Federal Reserve Chairman Ben Bernanke goes to Capitol Hill on Wednesday with a bittersweet message: The economic recovery is taking hold but won't be strong enough to quickly drive down unemployment.
Bernanke's out-of-the box thinking during the 2008 financial crisis helped prevent the Great Recession from turning into the second Great Depression. Now, however, the Fed chief faces the delicate task of making sure the recovery lasts well after massive government stimulus fades later this year.
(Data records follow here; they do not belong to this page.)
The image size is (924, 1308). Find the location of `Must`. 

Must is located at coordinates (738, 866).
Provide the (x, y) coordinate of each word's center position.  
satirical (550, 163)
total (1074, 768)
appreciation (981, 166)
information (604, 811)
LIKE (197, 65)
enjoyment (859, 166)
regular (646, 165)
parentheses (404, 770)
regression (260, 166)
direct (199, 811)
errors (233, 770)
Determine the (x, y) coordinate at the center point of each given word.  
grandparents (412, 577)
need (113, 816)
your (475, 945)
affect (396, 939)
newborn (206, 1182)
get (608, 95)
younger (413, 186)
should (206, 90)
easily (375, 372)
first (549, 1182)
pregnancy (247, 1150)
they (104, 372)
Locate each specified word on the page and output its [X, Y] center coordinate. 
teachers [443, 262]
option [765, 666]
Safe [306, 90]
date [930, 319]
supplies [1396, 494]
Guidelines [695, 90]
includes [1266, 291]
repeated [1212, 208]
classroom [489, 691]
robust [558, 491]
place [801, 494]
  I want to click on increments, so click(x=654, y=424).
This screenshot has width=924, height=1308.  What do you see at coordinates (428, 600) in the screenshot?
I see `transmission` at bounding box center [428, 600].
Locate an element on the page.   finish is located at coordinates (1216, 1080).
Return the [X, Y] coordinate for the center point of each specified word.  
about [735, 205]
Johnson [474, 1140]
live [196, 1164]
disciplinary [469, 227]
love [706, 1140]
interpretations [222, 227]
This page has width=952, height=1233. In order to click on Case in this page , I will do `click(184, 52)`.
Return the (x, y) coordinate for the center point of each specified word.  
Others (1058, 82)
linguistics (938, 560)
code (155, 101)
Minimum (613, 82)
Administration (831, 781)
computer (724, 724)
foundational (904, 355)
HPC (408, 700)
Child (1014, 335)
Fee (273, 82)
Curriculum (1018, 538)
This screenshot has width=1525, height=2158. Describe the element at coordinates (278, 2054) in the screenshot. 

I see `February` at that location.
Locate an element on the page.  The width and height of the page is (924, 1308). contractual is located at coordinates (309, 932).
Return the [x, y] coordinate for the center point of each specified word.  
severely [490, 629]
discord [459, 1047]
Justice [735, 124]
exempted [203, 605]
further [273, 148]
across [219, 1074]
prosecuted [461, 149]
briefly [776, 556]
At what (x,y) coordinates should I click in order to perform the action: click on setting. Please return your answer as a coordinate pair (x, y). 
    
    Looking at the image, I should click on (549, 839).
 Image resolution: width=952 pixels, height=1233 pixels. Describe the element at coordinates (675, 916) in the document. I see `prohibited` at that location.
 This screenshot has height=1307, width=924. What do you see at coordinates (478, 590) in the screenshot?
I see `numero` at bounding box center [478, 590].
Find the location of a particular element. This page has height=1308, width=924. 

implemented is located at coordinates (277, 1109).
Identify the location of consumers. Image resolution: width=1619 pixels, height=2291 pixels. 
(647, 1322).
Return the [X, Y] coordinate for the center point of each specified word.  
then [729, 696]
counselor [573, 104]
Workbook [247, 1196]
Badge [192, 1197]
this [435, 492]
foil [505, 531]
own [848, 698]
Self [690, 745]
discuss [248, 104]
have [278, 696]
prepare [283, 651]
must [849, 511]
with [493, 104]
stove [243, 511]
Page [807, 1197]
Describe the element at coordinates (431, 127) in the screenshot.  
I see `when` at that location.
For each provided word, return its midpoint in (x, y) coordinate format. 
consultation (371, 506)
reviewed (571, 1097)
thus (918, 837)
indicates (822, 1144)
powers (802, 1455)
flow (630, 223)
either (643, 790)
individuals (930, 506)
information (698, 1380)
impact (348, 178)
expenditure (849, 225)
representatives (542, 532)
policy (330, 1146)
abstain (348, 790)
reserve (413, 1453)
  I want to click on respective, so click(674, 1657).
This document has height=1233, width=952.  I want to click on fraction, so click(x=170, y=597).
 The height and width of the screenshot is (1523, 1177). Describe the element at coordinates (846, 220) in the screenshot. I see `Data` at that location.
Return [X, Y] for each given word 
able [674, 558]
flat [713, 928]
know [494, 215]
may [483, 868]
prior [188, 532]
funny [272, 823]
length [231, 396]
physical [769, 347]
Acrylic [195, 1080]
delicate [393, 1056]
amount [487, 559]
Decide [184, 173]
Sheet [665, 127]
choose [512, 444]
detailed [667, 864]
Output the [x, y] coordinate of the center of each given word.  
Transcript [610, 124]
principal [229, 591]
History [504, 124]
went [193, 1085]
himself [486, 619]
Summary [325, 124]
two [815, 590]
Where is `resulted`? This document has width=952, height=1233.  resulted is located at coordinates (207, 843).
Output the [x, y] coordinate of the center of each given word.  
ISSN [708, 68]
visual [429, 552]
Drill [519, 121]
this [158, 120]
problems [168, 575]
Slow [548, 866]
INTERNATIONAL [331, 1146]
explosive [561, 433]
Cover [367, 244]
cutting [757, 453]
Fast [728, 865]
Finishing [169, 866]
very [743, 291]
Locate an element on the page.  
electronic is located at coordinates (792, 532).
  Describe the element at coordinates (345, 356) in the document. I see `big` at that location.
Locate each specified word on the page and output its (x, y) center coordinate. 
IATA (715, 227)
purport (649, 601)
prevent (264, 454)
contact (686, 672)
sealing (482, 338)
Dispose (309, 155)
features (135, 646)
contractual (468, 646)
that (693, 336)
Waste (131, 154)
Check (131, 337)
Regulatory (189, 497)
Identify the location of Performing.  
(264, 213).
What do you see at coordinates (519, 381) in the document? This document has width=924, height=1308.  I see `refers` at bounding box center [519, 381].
To foster the recovery, Bernanke and other Fed officials have repeatedly pledged to hold interest rates at record lows for an "extended period." The hope is that low rates will entice people and businesses to spend more, generating enough economic activity to help keep the recovery going.
But Bernanke is likely to warn again that the pace of the recovery will be sluggish because Americans still face formidable headwinds: high unemployment, stagnant wages, weak home values, rising foreclosures and hard-to-get credit.
The Fed chief will offer his latest assessment on the economy when he appears before Congress' Joint Economic Committee. He'll be under more pressure than usual. It's an election year for lawmakers, whose constituents — including individuals and small businesses — are anxious about their financial prospects.
The economy started growing again in the third quarter of last year, after a record four straight losing quarters. And, more recently, the economy started to finally create jobs — 162,000 of them in March, the most in three years. Nonetheless, the unemployment rate has been stuck at 9.7 percent for three straight months — close to its highest levels since the early 1980s.
Many private economists say it will take at least until the middle of this decade for the jobless rate to drop to a more normal 5.5 percent to 6 percent. Recoveries after financial crises tend to be more subdued as some credit problems linger.
With the worst over, though, the Fed has dismantled most of its special lending programs set up during the crisis. And, the Fed ended last month a $1.25 trillion mortgage-buying program that lowered mortgage rates and bolstered home sales.
At some point when the recovery is firmly entrenched, the Fed will need to start boosting rates to prevent any inflation problems.
The soonest the Federal Reserve will begin raising short-term interest rates is the fourth quarter, according to 34 of the 44 economists polled in a new AP Economy Survey that debuted on Monday.